There is a growing movement within the EU/PC community to begin revisiting Birkeland's "empirical" approach, and to return to the empirical testing of various electric sun models, including both cathode (Birkeland) and anode (Juergen's) configurations, and comparing the lab results to SDO imagery. This is going to be a great decade in terms of our understanding of solar physics IMO. EU theory is about to take over astronomy, starting with solar theory.

 

[Michael]

Plasma screens enhanced as disorder strikes: Study looks at ways to improve the quality of matter akin to that found in plasma screens

Under certain circumstances, plasma tends to form structures such as filaments of electric discharge akin to mini-lightning. The authors specifically investigated a so-called barrier discharge, which features at least one electrical insulating material within the discharge gap that acts as an electrically insulating barrier and can be used as a plasma source.

Most EU haters are so ignorant of plasma physics that they have claimed that electrical discharges could not occur in plasma.

 

[Loudmouth]

Most EU haters are so ignorant of plasma physics that they have claimed that electrical discharges could not occur in plasma.

If I am reading it correctly, it says that the discharge occurs across an insulator and not within the plasma itself.

"Under certain circumstances, plasma tends to form structures such as filaments of electric discharge akin to mini-lightning. The authors specifically investigated a so-called barrier discharge, which features at least one electrical insulating material within the discharge gap that acts as an electrically insulating barrier and can be used as a plasma source."

 

[Michael]

If I am reading it correctly, it says that the discharge occurs across an insulator and not within the plasma itself.

"Under certain circumstances, plasma tends to form structures such as filaments of electric discharge akin to mini-lightning. The authors specifically investigated a so-called barrier discharge, which features at least one electrical insulating material within the discharge gap that acts as an electrically insulating barrier and can be used as a plasma source."

In a pure plasma the "insulator" is typically an evacuated region devoid of material. It can also be a region of low ionization. An "electrical discharge" in plasma is defined as the release of stored electric or magnetic field energy.

 

[Loudmouth]

In a pure plasma the "insulator" is typically an evacuated region devoid of material.
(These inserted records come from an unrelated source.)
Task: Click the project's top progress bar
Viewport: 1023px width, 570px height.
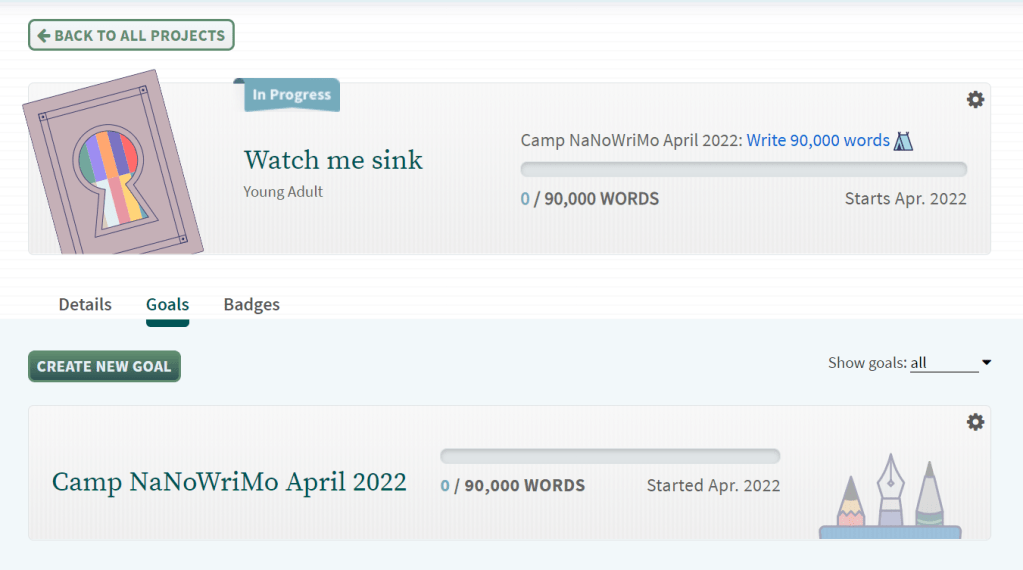Action: (743, 169)
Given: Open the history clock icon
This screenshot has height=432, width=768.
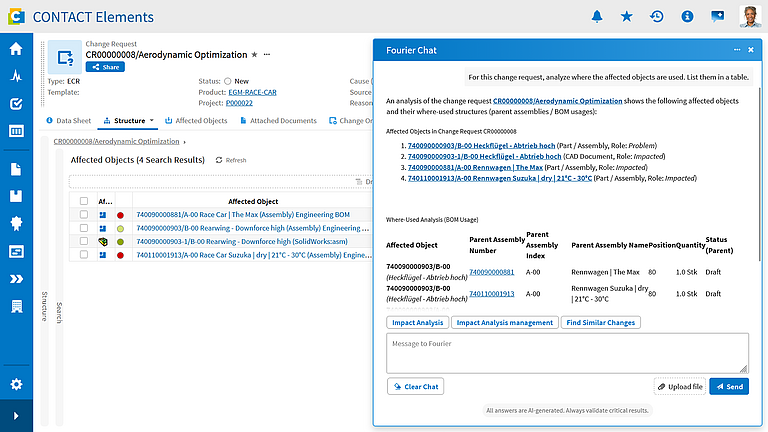Looking at the screenshot, I should 657,17.
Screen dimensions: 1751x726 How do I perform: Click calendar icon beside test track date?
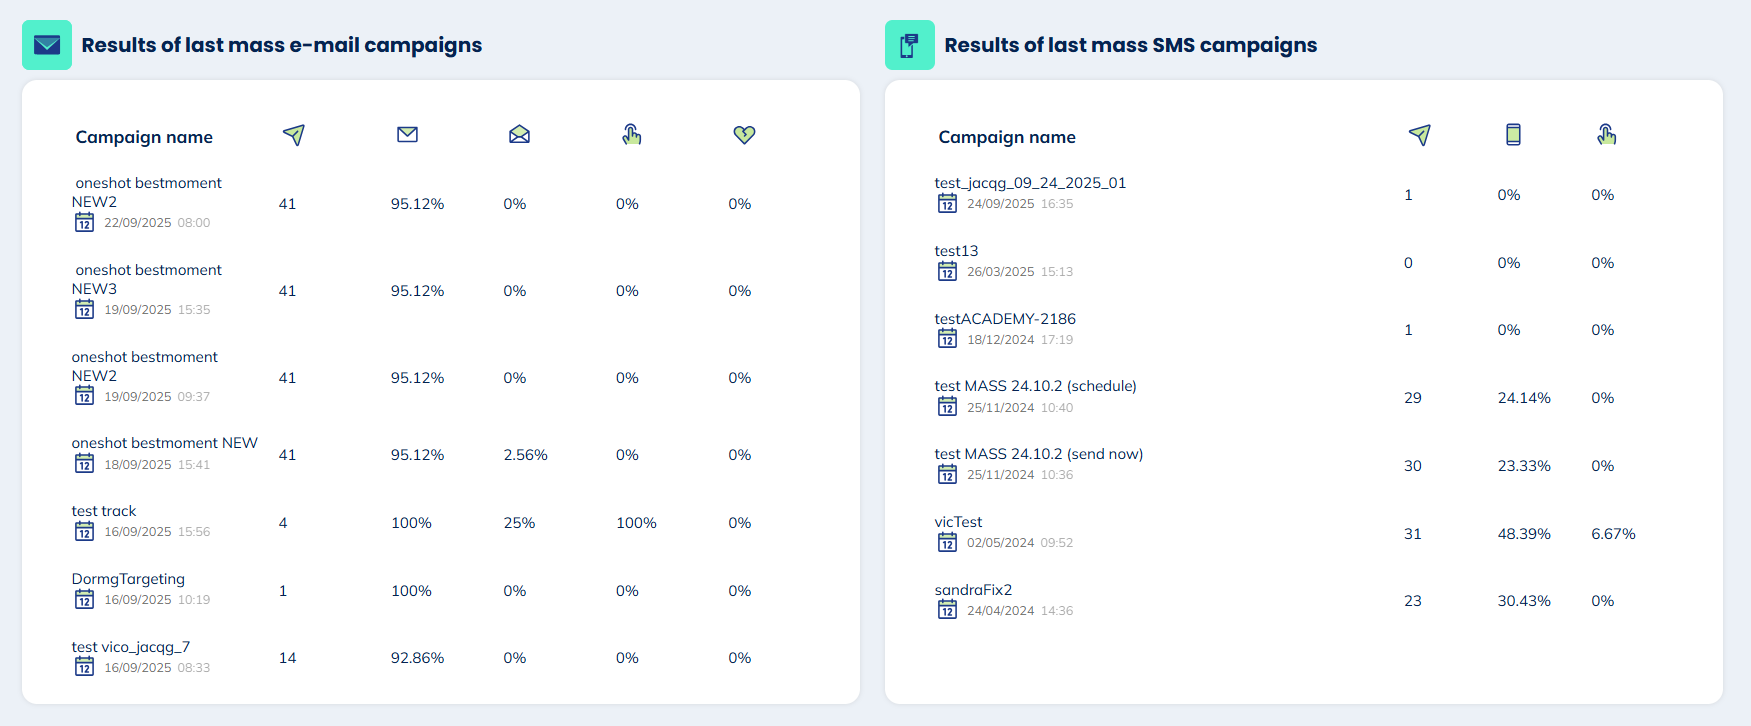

It can also be a region of low ionization. An "electrical discharge" in plasma is defined as the release of stored electric or magnetic field energy.

Sure, as long as there is a difference in charge between the two areas of plasma that are separated by the insulator. So how do you get this difference in charge in a free flowing plasma?

 

[Michael]

Sure, as long as there is a difference in charge between the two areas of plasma that are separated by the insulator. So how do you get this difference in charge in a free flowing plasma?

http://www.thesurfaceofthesun.com/Alfven/Currents%20In%20The%20Solar%20Atmosphere%20And%20A%20Theory%20Of%20Solar%20Flares.pdf

Various movements and rotation patterns in plasma result in various charge states at the surface of the photosphere according to Carlqvist and Alfven.

In Birkeland's model the discharges originate at the cathode, rise up and through the surface of the photosphere, and return to a positively charged area of the surface. The charge separation in his model is driven by magnetic field lines deep in the core that direct the flow of current into and out of the sun. Same basic process however in the final analysis.

 

[RealityCheck01]

Just over 100 years ago, Kristian Birkeland conducted a series of experiments related to "cathode sun theory".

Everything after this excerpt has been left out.